Moyens. Elles rappelaient, par ce dernier, que le payeur supporte toutes les pertes occasionnées par des opérations de paiement non-autorisées si ces pertes résultent d’un agissement frauduleux de sa part ou s’il n’a pas satisfait intentionnellement ou par négligence grave à l’obligation de prendre toute mesure raisonnable pour préserver la sécurité de ses dispositifs de sécurité personnalisés. Or, elles observaient qu’en l’espèce, le tribunal d’instance avait retenu que l’utilisatrice avait commis une négligence grave en transmettant ses nom, numéro de carte bancaire, date d’expiration et cryptogramme visuel en réponse à un courriel manifestement frauduleux aux yeux de tout utilisateur normalement attentif. Dès lors, en jugeant néanmoins que faute pour la banque de prouver que l’opération litigieuse n’avait pas été affectée d’une déficience technique, la banque devait être condamnée à rembourser à sa cliente le montant des sommes détournées, le tribunal d’instance aurait violé les articles L. 133-16, L. 133-19 (N° Lexbase : L5118LGN) et L. 133-23 (N° Lexbase : L5125LGW) du Code monétaire et financier.

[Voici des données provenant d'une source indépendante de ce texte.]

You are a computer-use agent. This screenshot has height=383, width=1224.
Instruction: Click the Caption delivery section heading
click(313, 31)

Décision. Ce moyen ne parvient pas à convaincre la Haute juridiction.

La Cour de cassation considère en effet qu’il résulte des articles L. 133-19, IV et L. 133-23 du Code monétaire et financier, dans leur rédaction issue de l’ordonnance n° 2009-866 du 15 juillet 2009 (N° Lexbase : L4658IEA), que s’il entend faire supporter à l’utilisateur d’un instrument de paiement doté d’un dispositif de sécurité personnalisé les pertes occasionnées par une opération de paiement non autorisée rendue possible par un manquement de cet utilisateur, intentionnel ou par négligence grave, aux obligations mentionnées aux articles L. 133-16 et L. 133-17 de ce code, le prestataire de services de paiement doit aussi prouver que l’opération en cause a été authentifiée, dûment enregistrée et comptabilisée et qu’elle n’a pas été affectée par une déficience technique ou autre. Dès lors, le moyen, pris en sa première branche, qui postule le contraire, manque en droit.

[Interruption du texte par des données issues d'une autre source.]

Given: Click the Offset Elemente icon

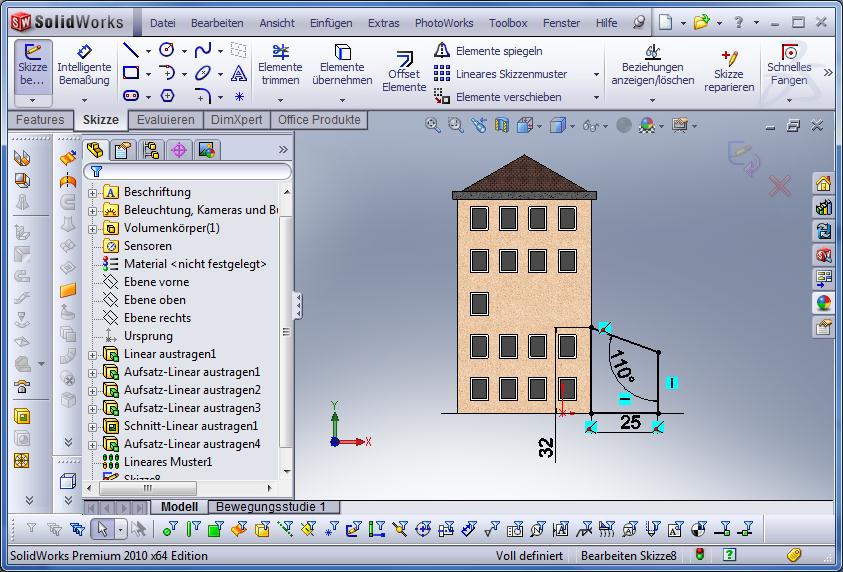Looking at the screenshot, I should (404, 72).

Le pourvoi est, au final, rejeté.

Voilà une solution sévère pour les prestataires de services de paiement du payeur, car de nature à rendre particulièrement rares les cas dans lesquels le payeur verra sa responsabilité engagée en présence d’opérations de paiement non autorisées.

Elle est, en revanche, conforme à la loi. L’article L. 133-23, alinéa 1er, du Code monétaire et financier prévoit bien que lorsque l’utilisateur de services de paiement (payeur ou bénéficiaire) nie avoir autorisé une opération de paiement qui a été exécutée, ou affirme que l'opération de paiement n'a pas été exécutée correctement, « il incombe à son prestataire de services de paiement de prouver que l'opération en question a été authentifiée, dûment enregistrée et comptabilisée et qu'elle n'a pas été affectée par une déficience technique ou autre ».

La Cour de cassation souhaite donc faire prévaloir cet alinéa en l’imposant dans tous les cas. Cette lecture de l’article L. 133-23 est, a priori, convaincante.